Commuting and BMI: What Is the Link?

Man biking to work
Man biking to work
Even those who commute by public transit had lower BMI than participants who drove to work.

Getting to work by cycling, walking, or taking public transit was linked to a lower BMI for people in their 40s, according to results from a large observational study in the United Kingdom.

The greatest difference in BMI occurred between cyclists and drivers, but researchers found that people who walked also had significantly lower BMI (See Tables 1 and 2). The association held even for those who combined activity with driving or taking public transit, and researchers noted that active commuters also had lower body fat.

“Broadly, we found that those who used active modes of transport, walking, cycling, and mixing walking and cycling with bus or train use, had significantly lower BMI and percentage body fat compared with the more sedentary car users,” Ellen Flint, PhD, a lecturer in public health at the London School of Hygiene and Tropical Medicine, said during a podcast interview. She conducted the study along with her partner Steven Cummins, PhD, also of London School of Hygiene and Tropical Medicine.

Dr Flint added that energy intake appeared to have to no effect on the findings.

The results were published in The Lancet Diabetes & Endocrinology.

Using baseline data from the UK Biobank, researchers conducted a cross-sectional, observational study to explore the connection between commuting method and midlife obesity. There were 2 analytical samples, 1 for BMI (n=72 888 men; n=83 667 women) and 1 for body fat (n=72 139 men; n=82 788 women).

Participants aged 40 to 49 years were asked to select 1 or more method of commuting: driving a car or other motor vehicle, walking, public transport, or cycling. Overall, 23% of men and 24% of women engaged in some degree of active commuting.

Table 1: BMI compared with car-only men

Cycling –1.71 kg/m² (95% CI, –1.86 to –1.56)
Walking –0.98 kg/m² (95% CI, –1.2 to –0.76)
Public transit –0.7 kg/m² (95% CI –0.83 to –0.57)
Combined active/public transit –1.00 kg/m2 (95% CI, –1.14 to –0.87)

Table 2: BMI compared with car-only women

Cycling –1.65 kg/m² (95% CI –1.92 to –1.38)
Walking –0.8 kg/m² (95% CI –0.94 to –0.66)
Public transit –0.7 kg/m² (95% CI –0.83 to –0.57)
Combined active/public transit –0.67 kg/m2 (95% CI, –0.86 to –0.47)

Additionally, body fat percentage was lower in both men (–1.32%; 95% CI, –1.53 to –1.12) and women (–1.1%; 95% CI, –1.4 to –0.81) who combined public transport with active commuting methods compared with car-only commuters. Similarly, results were seen among cycling or cycling and walking vs car-only in men (–2.75%; 95% CI, –3.03 to –2.48) and women (–3.26; 95% CI, –3.8 to –2.71).

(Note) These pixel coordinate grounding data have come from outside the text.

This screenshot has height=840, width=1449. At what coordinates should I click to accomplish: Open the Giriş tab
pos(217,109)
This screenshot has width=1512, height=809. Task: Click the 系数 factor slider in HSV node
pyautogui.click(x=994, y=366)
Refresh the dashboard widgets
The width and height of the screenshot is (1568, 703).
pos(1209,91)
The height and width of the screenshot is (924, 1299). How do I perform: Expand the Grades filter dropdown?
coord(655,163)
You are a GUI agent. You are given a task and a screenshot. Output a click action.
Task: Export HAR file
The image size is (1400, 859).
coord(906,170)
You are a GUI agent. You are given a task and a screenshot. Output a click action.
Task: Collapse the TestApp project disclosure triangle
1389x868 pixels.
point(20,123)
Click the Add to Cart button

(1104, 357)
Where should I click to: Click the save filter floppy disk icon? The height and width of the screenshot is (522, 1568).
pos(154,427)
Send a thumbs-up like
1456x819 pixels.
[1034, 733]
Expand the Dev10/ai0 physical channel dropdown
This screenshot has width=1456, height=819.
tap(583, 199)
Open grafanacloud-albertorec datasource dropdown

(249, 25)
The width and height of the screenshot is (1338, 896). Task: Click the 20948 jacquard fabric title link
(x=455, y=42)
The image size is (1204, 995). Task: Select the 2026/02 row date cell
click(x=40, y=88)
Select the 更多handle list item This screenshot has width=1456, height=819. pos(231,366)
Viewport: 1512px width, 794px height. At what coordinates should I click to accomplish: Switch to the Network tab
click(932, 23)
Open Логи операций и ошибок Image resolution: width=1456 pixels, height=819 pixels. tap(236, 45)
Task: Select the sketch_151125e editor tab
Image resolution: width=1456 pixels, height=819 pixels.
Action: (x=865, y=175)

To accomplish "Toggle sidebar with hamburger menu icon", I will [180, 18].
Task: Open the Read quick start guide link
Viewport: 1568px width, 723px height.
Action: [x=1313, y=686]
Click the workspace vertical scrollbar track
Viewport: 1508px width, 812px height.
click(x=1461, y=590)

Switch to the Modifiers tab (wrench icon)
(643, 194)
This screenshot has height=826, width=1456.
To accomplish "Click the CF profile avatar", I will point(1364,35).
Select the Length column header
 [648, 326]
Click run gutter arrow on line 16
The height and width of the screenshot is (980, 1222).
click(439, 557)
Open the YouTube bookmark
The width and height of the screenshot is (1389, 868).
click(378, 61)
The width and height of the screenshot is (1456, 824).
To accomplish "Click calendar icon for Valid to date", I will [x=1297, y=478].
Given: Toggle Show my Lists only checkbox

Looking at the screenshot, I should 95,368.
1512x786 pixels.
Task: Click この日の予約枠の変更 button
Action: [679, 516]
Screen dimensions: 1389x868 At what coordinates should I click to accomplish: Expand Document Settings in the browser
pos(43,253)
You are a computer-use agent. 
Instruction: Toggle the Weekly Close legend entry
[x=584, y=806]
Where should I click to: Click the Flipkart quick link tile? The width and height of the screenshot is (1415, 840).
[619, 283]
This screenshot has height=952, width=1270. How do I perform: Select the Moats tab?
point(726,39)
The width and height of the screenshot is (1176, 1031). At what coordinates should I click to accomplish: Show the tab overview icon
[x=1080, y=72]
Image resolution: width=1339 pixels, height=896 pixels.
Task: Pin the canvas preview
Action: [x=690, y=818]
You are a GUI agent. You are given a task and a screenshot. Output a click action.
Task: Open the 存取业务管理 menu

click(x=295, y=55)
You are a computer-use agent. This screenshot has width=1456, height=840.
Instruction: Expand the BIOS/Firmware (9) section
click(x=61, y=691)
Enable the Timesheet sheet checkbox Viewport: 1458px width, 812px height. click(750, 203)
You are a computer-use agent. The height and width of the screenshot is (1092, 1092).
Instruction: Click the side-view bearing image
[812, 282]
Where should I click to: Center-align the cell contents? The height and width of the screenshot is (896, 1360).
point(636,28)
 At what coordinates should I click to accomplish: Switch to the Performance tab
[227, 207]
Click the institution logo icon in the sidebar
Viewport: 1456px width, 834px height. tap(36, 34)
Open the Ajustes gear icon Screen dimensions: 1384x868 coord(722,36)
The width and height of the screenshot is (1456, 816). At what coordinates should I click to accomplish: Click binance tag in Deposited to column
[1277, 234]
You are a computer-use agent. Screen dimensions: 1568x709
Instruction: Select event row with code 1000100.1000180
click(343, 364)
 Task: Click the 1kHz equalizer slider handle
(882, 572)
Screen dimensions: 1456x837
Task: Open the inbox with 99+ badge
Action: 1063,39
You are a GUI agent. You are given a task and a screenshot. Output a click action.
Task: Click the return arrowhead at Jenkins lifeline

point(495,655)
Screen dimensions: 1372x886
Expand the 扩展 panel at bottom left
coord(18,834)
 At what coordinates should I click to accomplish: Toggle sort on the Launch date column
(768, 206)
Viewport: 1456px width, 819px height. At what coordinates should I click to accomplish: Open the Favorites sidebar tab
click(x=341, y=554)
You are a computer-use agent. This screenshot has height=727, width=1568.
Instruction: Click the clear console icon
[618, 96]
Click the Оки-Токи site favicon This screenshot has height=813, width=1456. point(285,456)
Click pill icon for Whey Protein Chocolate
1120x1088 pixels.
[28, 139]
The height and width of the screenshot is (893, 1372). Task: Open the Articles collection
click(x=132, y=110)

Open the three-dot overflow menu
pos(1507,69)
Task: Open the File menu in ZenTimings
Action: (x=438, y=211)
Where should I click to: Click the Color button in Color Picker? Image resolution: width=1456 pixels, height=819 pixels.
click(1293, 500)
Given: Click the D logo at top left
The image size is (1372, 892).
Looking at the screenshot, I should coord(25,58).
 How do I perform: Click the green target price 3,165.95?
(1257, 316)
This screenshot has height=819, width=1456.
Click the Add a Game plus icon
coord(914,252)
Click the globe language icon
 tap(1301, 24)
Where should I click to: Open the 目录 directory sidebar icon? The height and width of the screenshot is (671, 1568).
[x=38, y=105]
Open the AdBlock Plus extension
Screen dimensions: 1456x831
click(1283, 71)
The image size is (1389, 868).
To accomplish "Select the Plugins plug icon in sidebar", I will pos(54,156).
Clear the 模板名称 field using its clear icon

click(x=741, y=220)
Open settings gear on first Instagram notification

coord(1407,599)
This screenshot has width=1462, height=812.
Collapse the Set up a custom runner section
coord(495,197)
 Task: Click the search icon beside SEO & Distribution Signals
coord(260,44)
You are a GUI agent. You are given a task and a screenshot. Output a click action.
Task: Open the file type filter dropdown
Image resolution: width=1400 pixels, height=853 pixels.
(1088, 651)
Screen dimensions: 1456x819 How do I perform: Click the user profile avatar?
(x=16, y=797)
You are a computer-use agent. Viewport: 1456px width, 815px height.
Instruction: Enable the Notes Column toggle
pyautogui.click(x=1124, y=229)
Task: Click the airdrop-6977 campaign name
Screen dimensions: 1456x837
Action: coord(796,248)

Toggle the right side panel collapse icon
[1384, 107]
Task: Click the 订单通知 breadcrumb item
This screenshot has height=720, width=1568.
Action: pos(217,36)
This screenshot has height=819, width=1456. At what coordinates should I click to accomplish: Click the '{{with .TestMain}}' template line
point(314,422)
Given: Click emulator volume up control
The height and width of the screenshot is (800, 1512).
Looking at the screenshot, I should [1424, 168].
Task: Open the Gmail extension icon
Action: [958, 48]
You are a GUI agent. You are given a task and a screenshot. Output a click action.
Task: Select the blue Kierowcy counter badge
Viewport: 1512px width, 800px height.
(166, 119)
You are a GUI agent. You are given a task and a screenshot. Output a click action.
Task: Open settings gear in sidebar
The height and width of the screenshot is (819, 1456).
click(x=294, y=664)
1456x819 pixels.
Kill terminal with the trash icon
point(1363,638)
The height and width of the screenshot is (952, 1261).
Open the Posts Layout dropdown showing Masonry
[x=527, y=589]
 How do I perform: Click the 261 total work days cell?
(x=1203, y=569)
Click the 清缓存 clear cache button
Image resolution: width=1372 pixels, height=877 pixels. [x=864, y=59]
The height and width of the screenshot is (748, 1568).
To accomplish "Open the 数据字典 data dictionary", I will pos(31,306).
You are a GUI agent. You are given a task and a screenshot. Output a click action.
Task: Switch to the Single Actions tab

Dr Flint said that she and Dr Cummins looked specifically at commuting because obesity has risen as the amount of active travel has decreased.

“We know that physical activity can help prevent obesity, yet two-thirds of the UK population don’t achieve recommended weekly levels of physical activity,” she said. “The commute to work is a point at which we could intervene to increase the amount of physical activity that we do that is easily adopted, quite feasible, and doesn’t require any greater time or money expenditure.”

Writing in an accompanying editorial, Lars Bo Andersen, PhD, of Sogndal and Fjordane University College said that these results show that active commuting can be a way for people to incorporate exercise into their daily routines. He added that the findings have important implications for city planners and government officials.

“The study of Flint and Cummins suggests active commuting can prevent obesity, but many other health benefits could be gained with a more cycle and walking friendly environment,” Dr Andersen wrote. “Promotion and facilitation of active commuting should be part of national and global strategies for the prevention of obesity, and it should be mandatory for policymakers and planners to take cycling and walking facilities into account.”


  1. Flint E, Cummins S. Active commuting and obesity in mid-life: cross-sectional, observational evidence from UK Biobank. Lancet Diabetes Endocrinol. 2016. doi:10.1016/
  2. S2213-8587(16)00053-X.
  3. Andersen LB. Active commuting: an easy and effective way to improve health. Lancet Diabetes Endocrinol. 2016. doi:10.1016/ S2213-8587(16)00077-2.